I’ve been talking to myself for five nights straight. The kitchen table is covered in cue cards. There’s a laser-pointer blister on my thumb. I’m preparing my job talk, and soon I’ll be taking this show on the road, trying to convince search committees of my academic worth.
Dumb it down, make it punchy, think “big picture,” smile, and don’t, for heaven’s sake, go over time – just a few of the seminar tips I’ve received from colleagues. As a distinguished professor told me, “A good seminar won’t necessarily land you the job, but a bad one will almost certainly stop you from getting it.”
Like it or not, the seminar is the single most important part of an academic interview. Many people in the department in which you are interviewing won’t have read your CV or publications, so the seminar is often their only chance to evaluate your research and teaching capabilities – and your personality.

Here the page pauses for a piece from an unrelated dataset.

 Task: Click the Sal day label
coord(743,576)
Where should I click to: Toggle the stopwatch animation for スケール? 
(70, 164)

To prepare for my own job interviews, I’ve been attending various job seminars in my home department. When I see a bad talk, I’m sympathetic: it’s difficult to condense years of research into a few “take-home” messages, while at the same time demonstrating that you actually have done a lot of work. I’ve seen candidates whose research is exciting and intrinsically interesting send an entire audience into a humdrum trance, just because they made their talks too complicated, too dense and too long. “Keep it simple,” one of my former professors used to say. He prepared his job talk (almost 40 years ago) by practising it in front of undergraduate students, and then he kept tweaking the talk until the students could understand the main message and why the work was important.
In one of the job talks I attended, the candidate took an unconventional approach. She started the seminar with a short movie that highlighted the problem she was trying to solve, then presented about 15 slides with eye-catching images and easily digestible figures, all with little or no text. At different points in the talk she engaged the audience by asking them broad questions like “What do you think we did next?” or “Can anyone guess why we took that approach?” Although this style is not for everyone, it was memorable – and she got the job.

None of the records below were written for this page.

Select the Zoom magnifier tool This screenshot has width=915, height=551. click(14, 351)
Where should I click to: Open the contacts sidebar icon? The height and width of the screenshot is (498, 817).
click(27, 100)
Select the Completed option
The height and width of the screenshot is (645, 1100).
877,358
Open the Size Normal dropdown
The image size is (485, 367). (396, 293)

I asked this candidate, during the student and postdoc luncheon, how she became so talented at developing and delivering seminars. She said, “As a graduate student and later as a postdoc I gave a lot of departmental talks, and I made a particular effort to give seminars at other universities, forcing me to step outside my comfort zone. My first few seminars were terrible, but I always invited constructive feedback. Over time I got a knack for what works best: tell a story.” In her opinion, a talk was successful if one month after it had been delivered the audience members could still recall its major themes and conclusions.
My lab mates certainly know my job talk inside and out: I’ve been practising it on them incessantly for two weeks. Their patience, candor and extensive familiarity with my research topic make them excellent coaches and critics. I’m lucky that they’re not shy to point out the parts of my talk that need revising and the parts that need gutting.

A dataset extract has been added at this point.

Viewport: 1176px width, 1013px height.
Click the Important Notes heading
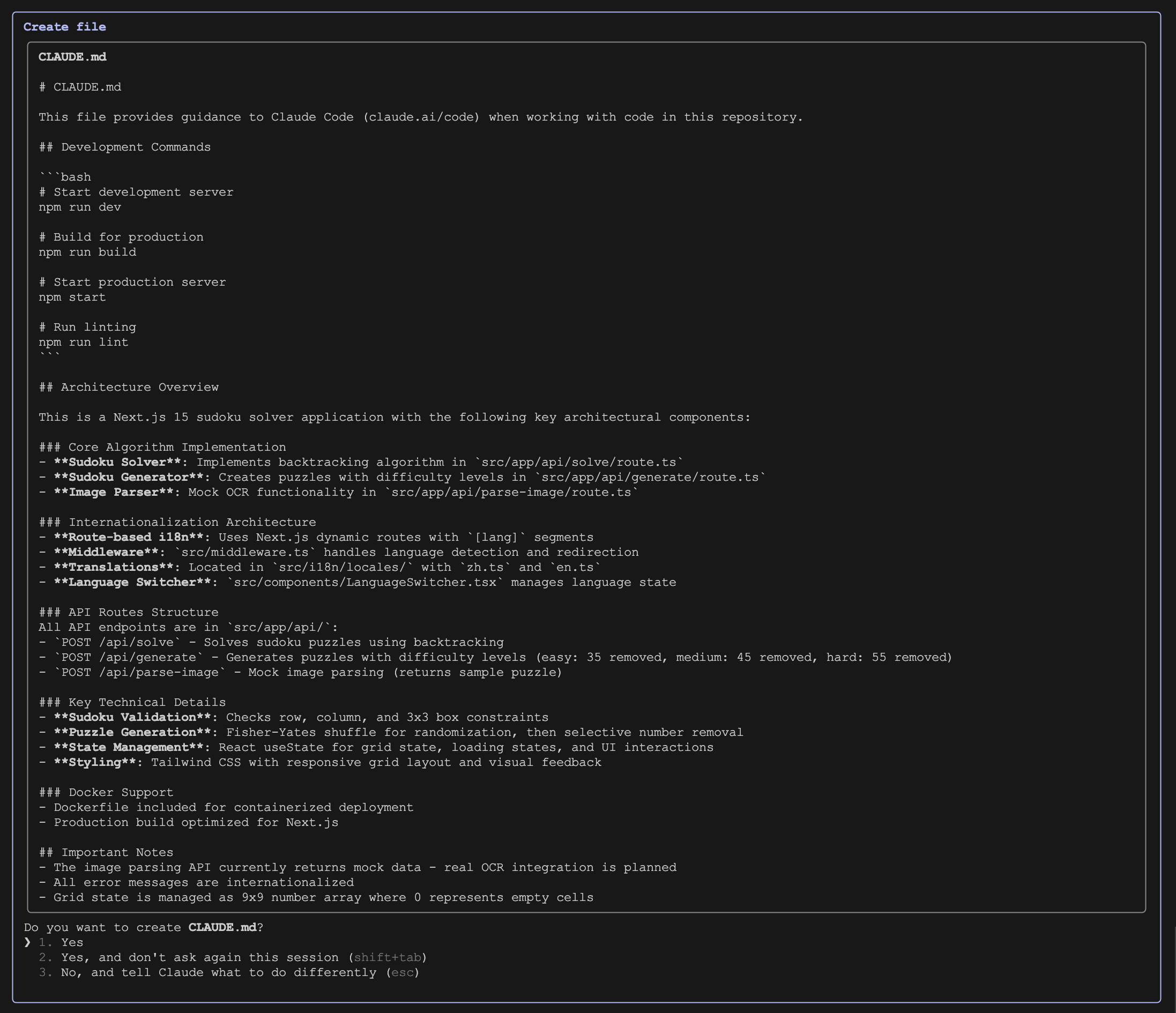point(106,852)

Every detail of a job talk – from the background colour of the slides to the pace and tone of delivery – should be proofed, polished and perfected. Even a small typo in a figure title or a yawn in mid-sentence can leave an indelibly bad impression on some members of an audience. “Don’t expect to be fresh and clearheaded at the interview,” a friend warned me. “Assume that you’ll be tired and anxious, so prepare accordingly.” For me this has meant a lot of rehearsing and reviewing of my job talk – much more practice than I normally devote to a standard departmental seminar.
The intense competition for academic positions and the importance of the job talk are demanding and nerve-wracking. A few of my fellow postdocs have had more than 10 separate interviews, as far away as China and the Middle East, forcing them to put many of their postdoctoral research projects on hold. Others have found the interview process so stressful that they’re reconsidering their choice of an academic career.
As I pack my bags for the interview tour, I remind myself that the experience is valuable, no matter what the outcome. One of my colleagues put it very simply: “The process gets easier with practice, and with practice we improve.”
David Smith is an NSERC postdoctoral fellow and Killam Research Scholar in the Biodiversity Research Centre at the University of British Columbia, where he studies genome evolution of algae.